Material supplied:
*** Block opens ***
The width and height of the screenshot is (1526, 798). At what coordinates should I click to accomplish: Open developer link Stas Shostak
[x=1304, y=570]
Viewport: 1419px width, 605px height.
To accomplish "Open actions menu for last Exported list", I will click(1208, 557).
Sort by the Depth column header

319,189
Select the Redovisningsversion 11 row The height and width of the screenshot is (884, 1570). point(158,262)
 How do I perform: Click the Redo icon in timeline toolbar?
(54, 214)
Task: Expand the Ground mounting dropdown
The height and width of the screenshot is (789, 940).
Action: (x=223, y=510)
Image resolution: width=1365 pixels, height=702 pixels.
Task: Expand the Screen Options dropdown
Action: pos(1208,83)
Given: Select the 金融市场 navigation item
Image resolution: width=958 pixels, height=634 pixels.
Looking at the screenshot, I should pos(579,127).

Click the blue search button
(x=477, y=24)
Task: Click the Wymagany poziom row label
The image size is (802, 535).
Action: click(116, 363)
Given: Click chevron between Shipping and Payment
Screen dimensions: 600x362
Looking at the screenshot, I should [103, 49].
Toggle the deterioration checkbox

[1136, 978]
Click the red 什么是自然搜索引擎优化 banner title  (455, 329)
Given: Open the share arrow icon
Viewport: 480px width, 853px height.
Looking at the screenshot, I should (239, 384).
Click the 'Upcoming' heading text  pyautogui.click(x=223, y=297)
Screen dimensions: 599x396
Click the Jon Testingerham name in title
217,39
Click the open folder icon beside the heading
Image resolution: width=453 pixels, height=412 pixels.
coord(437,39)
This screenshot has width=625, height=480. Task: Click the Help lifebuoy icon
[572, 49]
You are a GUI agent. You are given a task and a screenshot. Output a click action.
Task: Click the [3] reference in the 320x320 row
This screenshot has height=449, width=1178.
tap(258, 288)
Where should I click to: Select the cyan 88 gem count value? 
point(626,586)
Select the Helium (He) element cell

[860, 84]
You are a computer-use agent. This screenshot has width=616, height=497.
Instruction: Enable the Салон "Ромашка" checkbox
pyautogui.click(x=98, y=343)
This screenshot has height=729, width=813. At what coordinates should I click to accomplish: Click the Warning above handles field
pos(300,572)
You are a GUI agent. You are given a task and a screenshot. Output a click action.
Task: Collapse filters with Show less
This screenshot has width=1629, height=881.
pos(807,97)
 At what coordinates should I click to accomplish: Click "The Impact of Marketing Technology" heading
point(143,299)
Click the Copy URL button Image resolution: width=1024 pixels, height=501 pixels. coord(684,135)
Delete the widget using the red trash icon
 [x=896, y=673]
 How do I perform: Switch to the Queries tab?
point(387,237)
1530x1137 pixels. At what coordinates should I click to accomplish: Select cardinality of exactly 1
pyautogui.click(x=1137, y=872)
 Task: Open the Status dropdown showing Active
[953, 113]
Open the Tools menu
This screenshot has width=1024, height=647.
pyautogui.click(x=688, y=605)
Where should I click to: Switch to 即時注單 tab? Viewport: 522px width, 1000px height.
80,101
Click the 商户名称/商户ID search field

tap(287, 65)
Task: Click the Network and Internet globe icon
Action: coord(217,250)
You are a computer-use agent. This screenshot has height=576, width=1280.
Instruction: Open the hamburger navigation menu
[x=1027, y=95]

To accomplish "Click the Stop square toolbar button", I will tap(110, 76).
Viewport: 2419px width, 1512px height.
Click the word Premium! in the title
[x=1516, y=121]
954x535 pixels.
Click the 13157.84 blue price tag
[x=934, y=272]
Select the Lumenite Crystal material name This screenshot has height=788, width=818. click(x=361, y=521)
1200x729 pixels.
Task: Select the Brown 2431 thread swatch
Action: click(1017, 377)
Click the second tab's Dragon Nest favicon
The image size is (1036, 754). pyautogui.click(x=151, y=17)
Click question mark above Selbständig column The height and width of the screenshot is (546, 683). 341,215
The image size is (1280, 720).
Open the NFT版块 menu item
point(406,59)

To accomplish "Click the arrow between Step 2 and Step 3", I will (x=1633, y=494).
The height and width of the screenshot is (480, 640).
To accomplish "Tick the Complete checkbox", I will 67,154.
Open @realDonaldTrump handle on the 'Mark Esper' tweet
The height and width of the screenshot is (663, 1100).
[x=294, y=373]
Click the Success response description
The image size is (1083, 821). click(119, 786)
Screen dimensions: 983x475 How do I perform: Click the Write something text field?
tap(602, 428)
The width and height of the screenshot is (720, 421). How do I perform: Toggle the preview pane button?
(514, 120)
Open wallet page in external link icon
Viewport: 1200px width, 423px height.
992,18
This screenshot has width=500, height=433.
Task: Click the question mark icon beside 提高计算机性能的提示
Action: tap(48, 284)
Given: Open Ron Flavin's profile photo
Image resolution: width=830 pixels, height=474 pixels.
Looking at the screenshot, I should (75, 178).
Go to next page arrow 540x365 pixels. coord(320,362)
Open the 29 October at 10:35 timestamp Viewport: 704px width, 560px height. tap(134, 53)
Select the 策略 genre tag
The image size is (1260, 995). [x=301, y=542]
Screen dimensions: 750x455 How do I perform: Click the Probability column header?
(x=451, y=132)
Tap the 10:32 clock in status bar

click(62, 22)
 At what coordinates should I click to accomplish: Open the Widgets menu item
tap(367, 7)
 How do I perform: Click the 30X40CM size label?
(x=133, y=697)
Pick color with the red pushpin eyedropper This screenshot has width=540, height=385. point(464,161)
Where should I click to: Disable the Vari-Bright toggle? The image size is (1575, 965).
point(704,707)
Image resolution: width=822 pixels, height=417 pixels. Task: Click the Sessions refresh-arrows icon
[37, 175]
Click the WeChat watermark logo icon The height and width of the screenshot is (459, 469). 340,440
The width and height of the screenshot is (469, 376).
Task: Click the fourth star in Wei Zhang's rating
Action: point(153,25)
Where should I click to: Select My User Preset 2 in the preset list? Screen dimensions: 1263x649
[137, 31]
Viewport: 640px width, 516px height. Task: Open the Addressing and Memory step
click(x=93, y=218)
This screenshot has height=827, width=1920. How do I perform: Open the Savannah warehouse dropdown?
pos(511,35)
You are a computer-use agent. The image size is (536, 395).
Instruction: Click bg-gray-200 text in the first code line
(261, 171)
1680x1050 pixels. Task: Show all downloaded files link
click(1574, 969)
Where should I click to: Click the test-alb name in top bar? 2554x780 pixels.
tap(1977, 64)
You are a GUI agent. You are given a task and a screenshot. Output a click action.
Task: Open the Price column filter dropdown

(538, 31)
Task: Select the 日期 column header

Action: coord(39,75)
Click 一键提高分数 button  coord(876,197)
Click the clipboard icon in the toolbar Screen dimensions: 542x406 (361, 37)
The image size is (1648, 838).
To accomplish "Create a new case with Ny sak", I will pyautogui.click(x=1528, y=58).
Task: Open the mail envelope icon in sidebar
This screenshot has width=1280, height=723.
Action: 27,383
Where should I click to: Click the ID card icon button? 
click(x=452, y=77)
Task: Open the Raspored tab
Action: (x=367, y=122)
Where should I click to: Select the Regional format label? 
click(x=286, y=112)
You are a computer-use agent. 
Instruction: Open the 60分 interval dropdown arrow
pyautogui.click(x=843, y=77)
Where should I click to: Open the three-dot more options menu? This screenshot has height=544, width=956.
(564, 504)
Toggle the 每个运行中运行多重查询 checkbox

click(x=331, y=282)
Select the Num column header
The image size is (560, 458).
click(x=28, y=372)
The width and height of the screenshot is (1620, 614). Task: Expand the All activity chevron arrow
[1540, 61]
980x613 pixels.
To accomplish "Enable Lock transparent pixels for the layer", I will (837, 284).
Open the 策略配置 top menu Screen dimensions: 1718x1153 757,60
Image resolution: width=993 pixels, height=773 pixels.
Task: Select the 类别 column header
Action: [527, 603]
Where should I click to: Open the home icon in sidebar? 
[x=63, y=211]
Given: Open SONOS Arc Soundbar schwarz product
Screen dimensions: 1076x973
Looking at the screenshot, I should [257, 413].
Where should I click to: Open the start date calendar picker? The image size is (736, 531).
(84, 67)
*** Block closes ***
Try it:
In the listing, find each line with the string "page" and copy it.

Reply to the task:
Open wallet page in external link icon
Go to next page arrow 540x365 pixels. coord(320,362)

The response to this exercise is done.